In 1920, Massachusetts Congressman Joseph Walsh proposed a Pilgrim Tercentenary half-dollar. Two other commemorative issues had been proposed that same year. The sponsoring organization was the Pilgrim Tercentenary Commission, which would use profits from sales of the coins to finance observances of the 300th anniversary of the Pilgrims’ settlement. 300,000 coins were authorized.
The Pilgrim Tercentenary Commission selected Boston sculptor Cyrus Dallin to design the coin. His design features William Bradford, Governor of the Plymouth Colony, on the obverse. The reverse design shows the Mayflower at full sail on a stormy sea. Multiple numismatic historians have noted an anachronism in Dallin’s depiction of the Mayflower: the type of sail shown on the bow of the ship was not yet in maritime use in 1620.

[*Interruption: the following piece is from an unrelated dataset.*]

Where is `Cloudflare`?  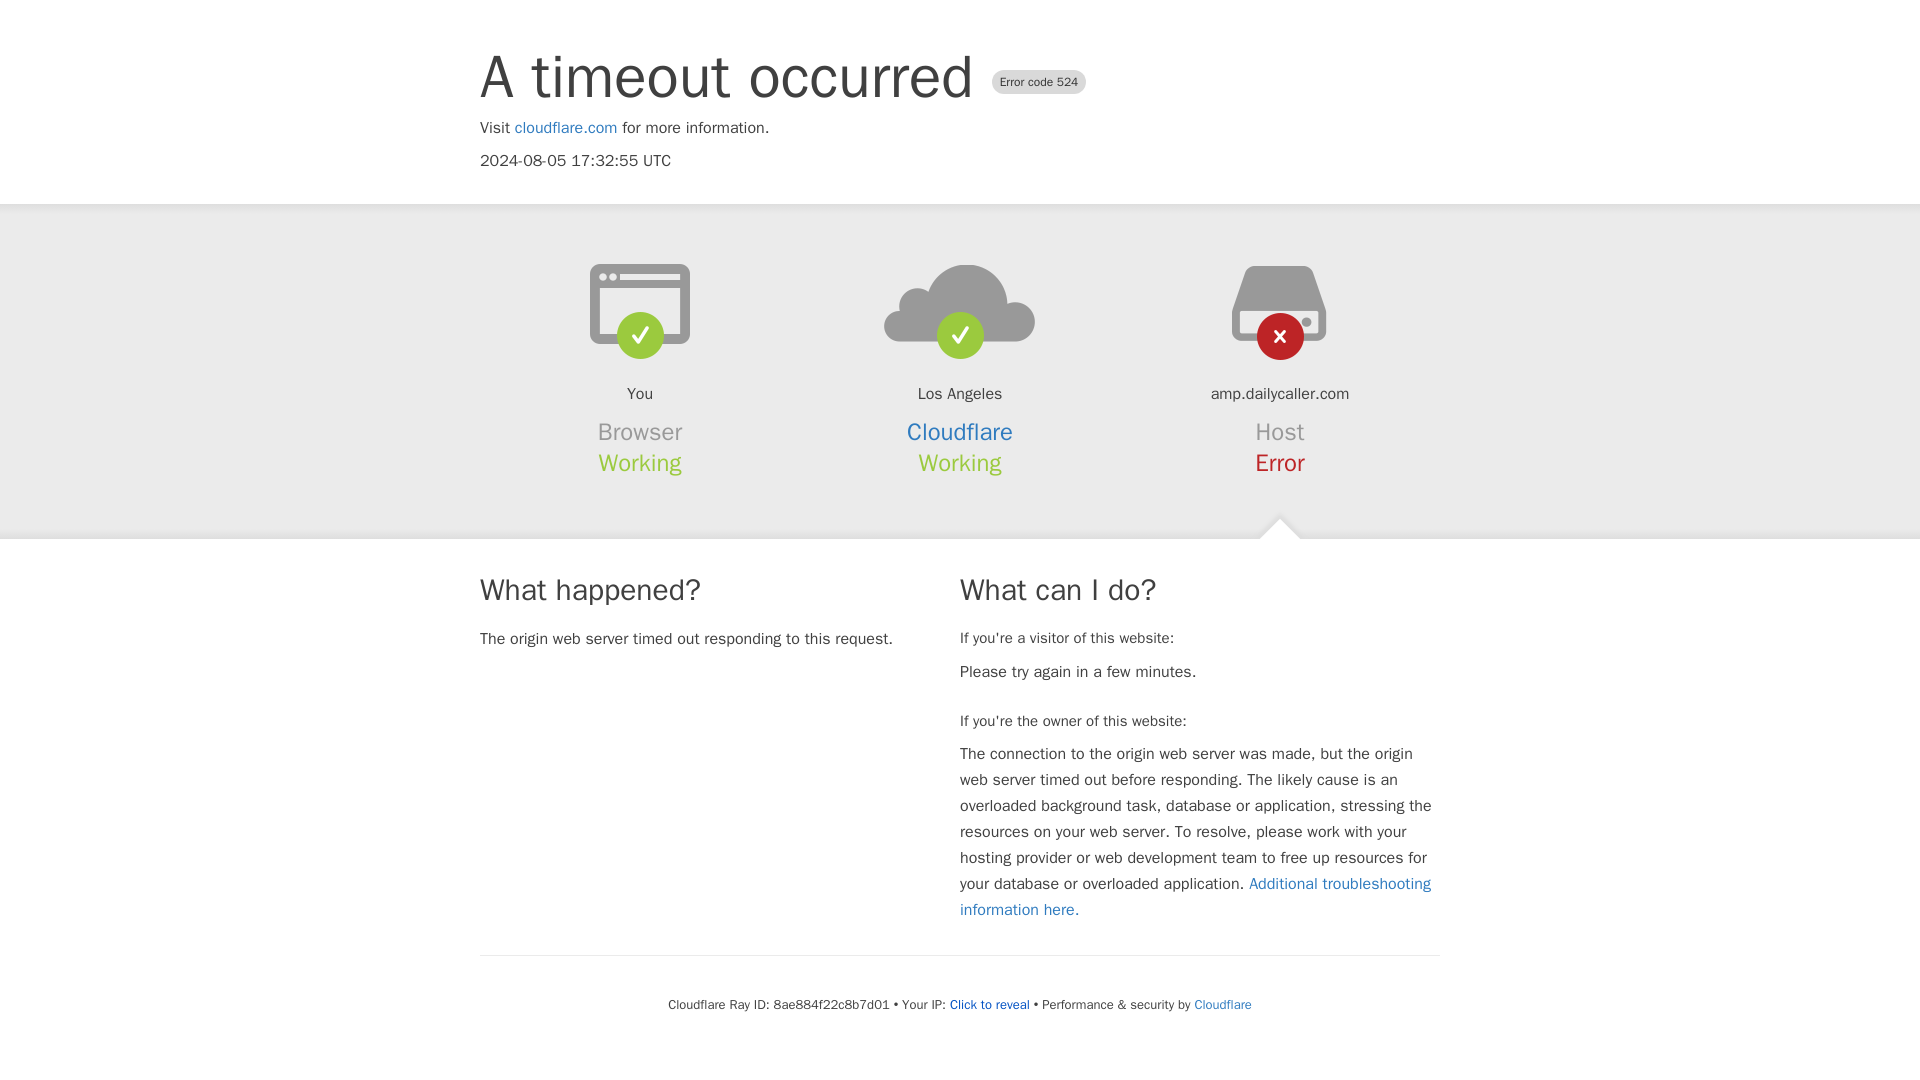
Cloudflare is located at coordinates (1222, 1004).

James Earle Fraser, a member of the Commission of Fine Arts and designer of the Buffalo nickel, was shown Dallin’s designs and criticized the lettering. However, the production of the coin was on an accelerated timeline, and Fraser was aware that Dallin would not have an opportunity to revise his design. The Treasury approved the design without revisions and production began in October 1920.

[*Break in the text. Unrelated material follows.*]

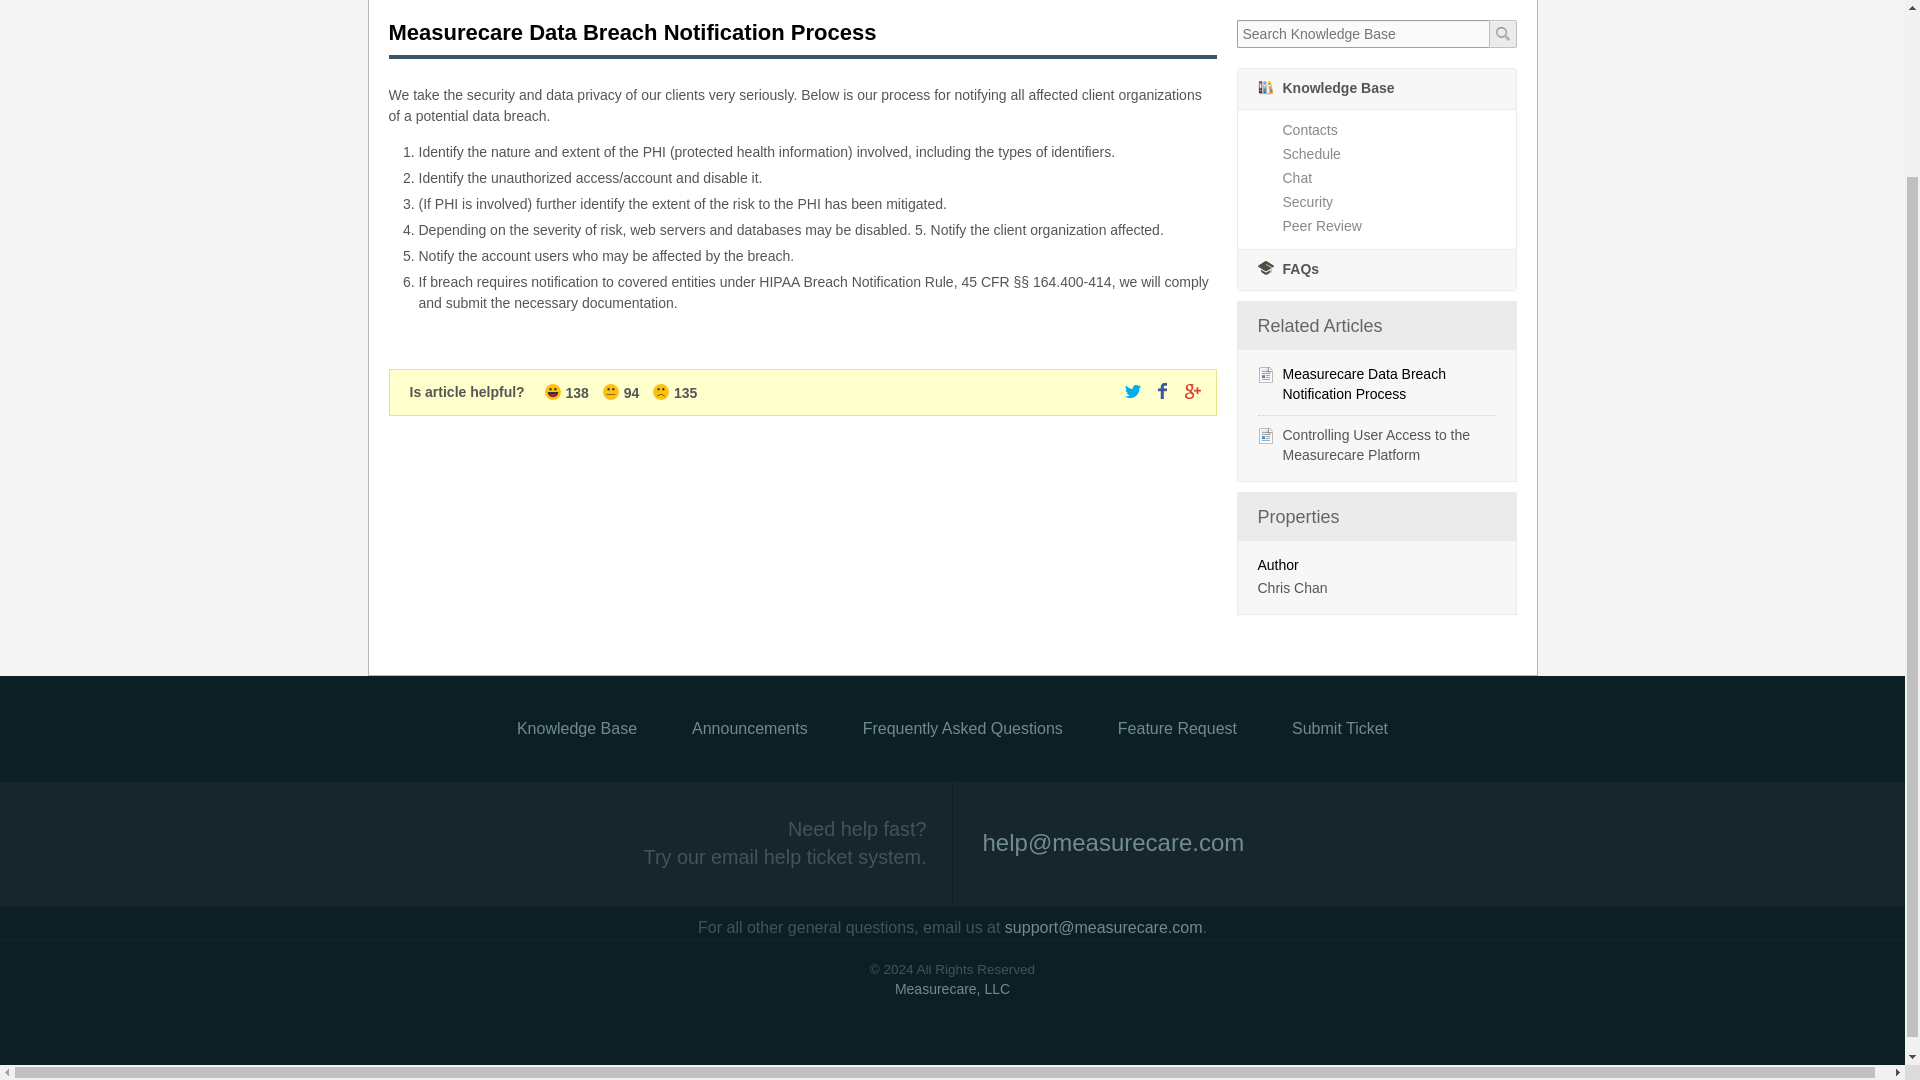 Image resolution: width=1920 pixels, height=1080 pixels. What do you see at coordinates (1376, 444) in the screenshot?
I see `Controlling User Access to the Measurecare Platform` at bounding box center [1376, 444].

The Pilgrim Tercentenary half-dollar is significant in the history of coin collecting because it was one of the first commemorative issues produced across multiple years for marketing purposes. The first 200,000 coins, all produced in 1920, were shipped to the Shawmut National Bank in Boston. Despite steady sales, there were still tens of thousands of unsold coins by the end of the year. Nonetheless, the Pilgrim Tercentenary Commission ordered the remaining 100,000 coins authorized by the Congressional legislation in July 1921. Despite an economic recession, the Committee still felt that there would be sufficient demand from collectors who wanted a full set. Similar logic would be used by sponsoring organizations and coin dealers for future commemorative issues in a bid to increase their profits at the expense of collectors; in the words of the famous numismatist Q. David Bowers, “The age of innocence had ended.”
The 1921 coins differ very slightly in appearance, as they have a 1921 date on the obverse; the 1920 coins have no date on this side, only the “1620-1920” inscription on the reverse. The 1921 coins are significantly rarer and command higher prices among collectors today. Many Pilgrim half dollars show signs of wear and it is difficult to find high-level mint state coins.